“Out of Order”, terzo solista del chitarrista olandese Joop Wolters, è un eccellente esempio di come un disco di chitarra strumentale non dovrebbe essere.
Un’ora di musica suddivisa in ben sedici capitoli, che somiglia molto ad un patchwork di assoli prelevati da altre composizioni, allungati all’estremo ed infine messi in sequenza.
Praticamente nessuno dei pezzi di questo album presenta la benché minima parvenza di “struttura canzone”, non vi sono melodie portanti, sono assenti fraseggi memorizzabili, l’unico elemento in qualche modo orientativo per l’ascoltatore è la costante, vorticosa velocità di esecuzione.
Nascondersi dietro l’etichetta di “prog” è pretestuoso ed inutile: una cosa è il progressive, un’altra sono una serie di progressioni slegate ed accompagnate da assoli che paiono usciti da una jam session senza né capo né coda.

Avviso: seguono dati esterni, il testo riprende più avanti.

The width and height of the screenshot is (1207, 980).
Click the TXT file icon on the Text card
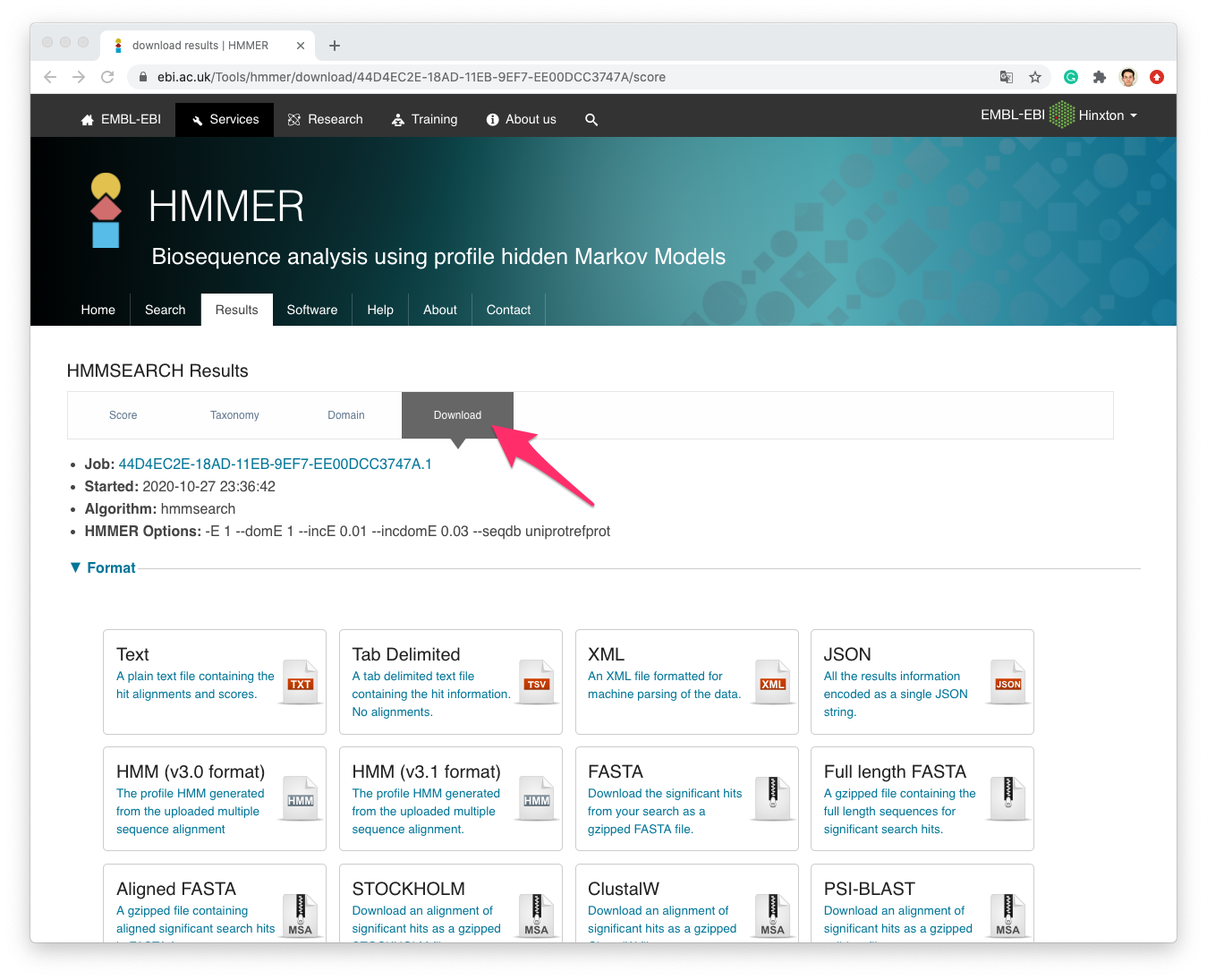pos(301,681)
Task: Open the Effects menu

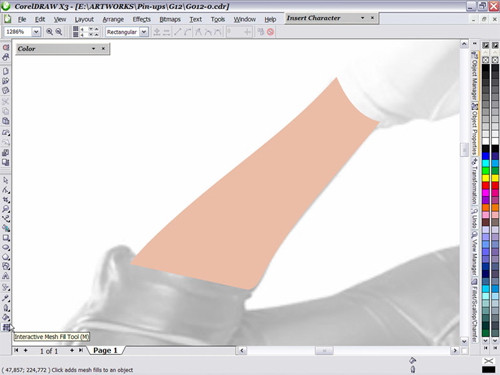Action: coord(142,19)
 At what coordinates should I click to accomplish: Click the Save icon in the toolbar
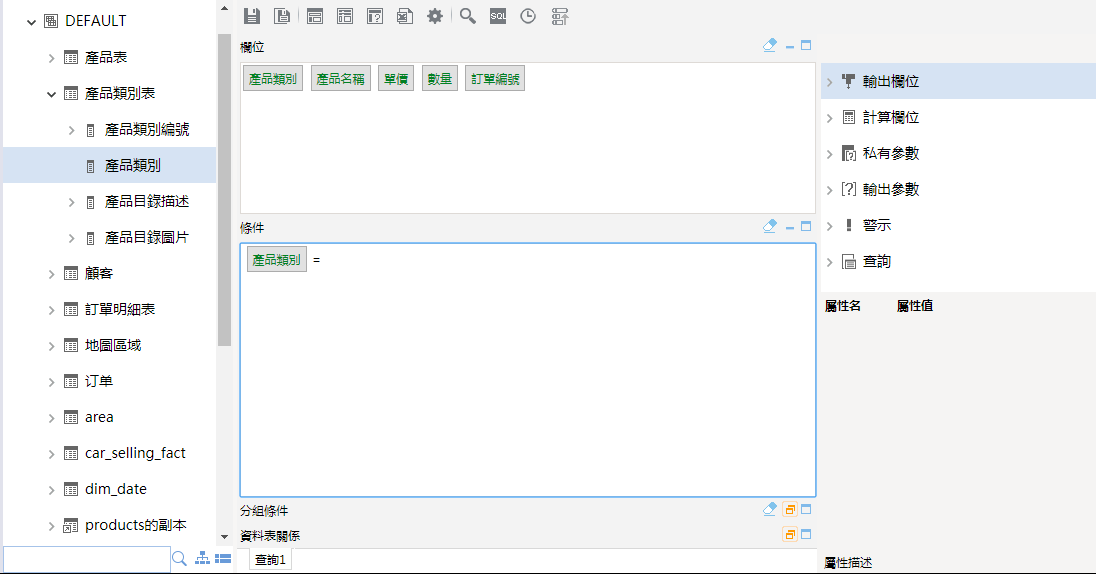point(252,15)
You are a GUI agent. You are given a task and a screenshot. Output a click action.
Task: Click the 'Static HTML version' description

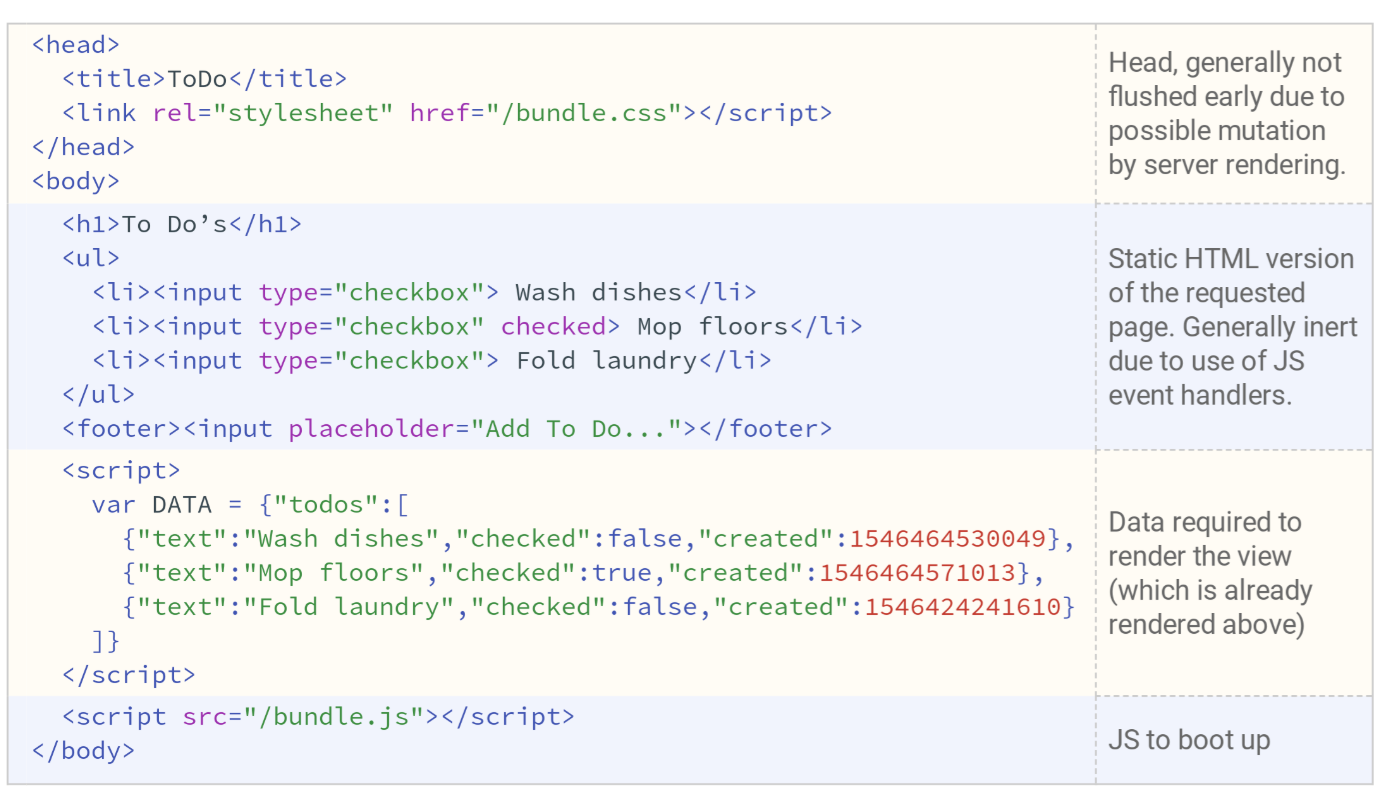[1232, 327]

La pulizia e la velocità di Wolters sono fuori discussione, ma a livello di espressività e personalità siamo prossimi allo zero: anche dopo diversi ascolti appare difficile identificare uno stile proprio del chitarrista, che anche in quanto ad arrangiamenti appare piuttosto monodimensionale.
Persino gli occasionali rallentamenti e le parti di pulito finiscono puntualmente e rapidamente per perdersi in un vorticoso e velocissimo assolo privo di qualsiasi melodia e pathos: un errore che generalmente è tipico dei chitarristi principianti e che lascia invero piuttosto interdetti.
Wolters si diletta ora nel metal neoclassico (soprattutto), ora sconfinando nella fusion, con una punta di blues e persino un breve flamenco: un mix che in altre dosi e con una sensibilità diversa può dimostrarsi estremamente vincente (chi ha detto Vinnie Moore?), ma che in questo caso finisce inevitabilmente per generare confusione e tedio.
Dopo neanche mezz’ora vi ritroverete sicuramente persi in un ascolto sconclusionato e privo di reali punti di interesse (nel 2007 importa ancora a qualcuno sentire pretenziose successioni di scale a velocità esasperata, peraltro senza nemmeno particolari altri virtuosismi?), il che sancisce perentoriamente la longevità pressoché nulla di questo album.
Ad onor del vero, esistono alcuni che in fondo si lasciano ascoltare (casualmente, quelli che presentano i maggiori appigli melodici), come ad esempio “When Little Angels”, “Aragon” oppure “Tied Knots”, ma questo non è decisamente sufficiente a giustificare l’acquisto del disco, peraltro non valorizzato dalla piuttosto anemica produzione.
Per sperare di far breccia in un mercato tanto saturo come quello della chitarra strumentale, Wolters dovrà per forza sforzarsi in futuro di comporre brani maggiormente focalizzati e personali, evitando gli orrori (il flamenco-shred di “Harmonic Spheres” è da fucilazione), le prolissità e l’assenza di direzione che permeano la quasi totalità di questo lavoro.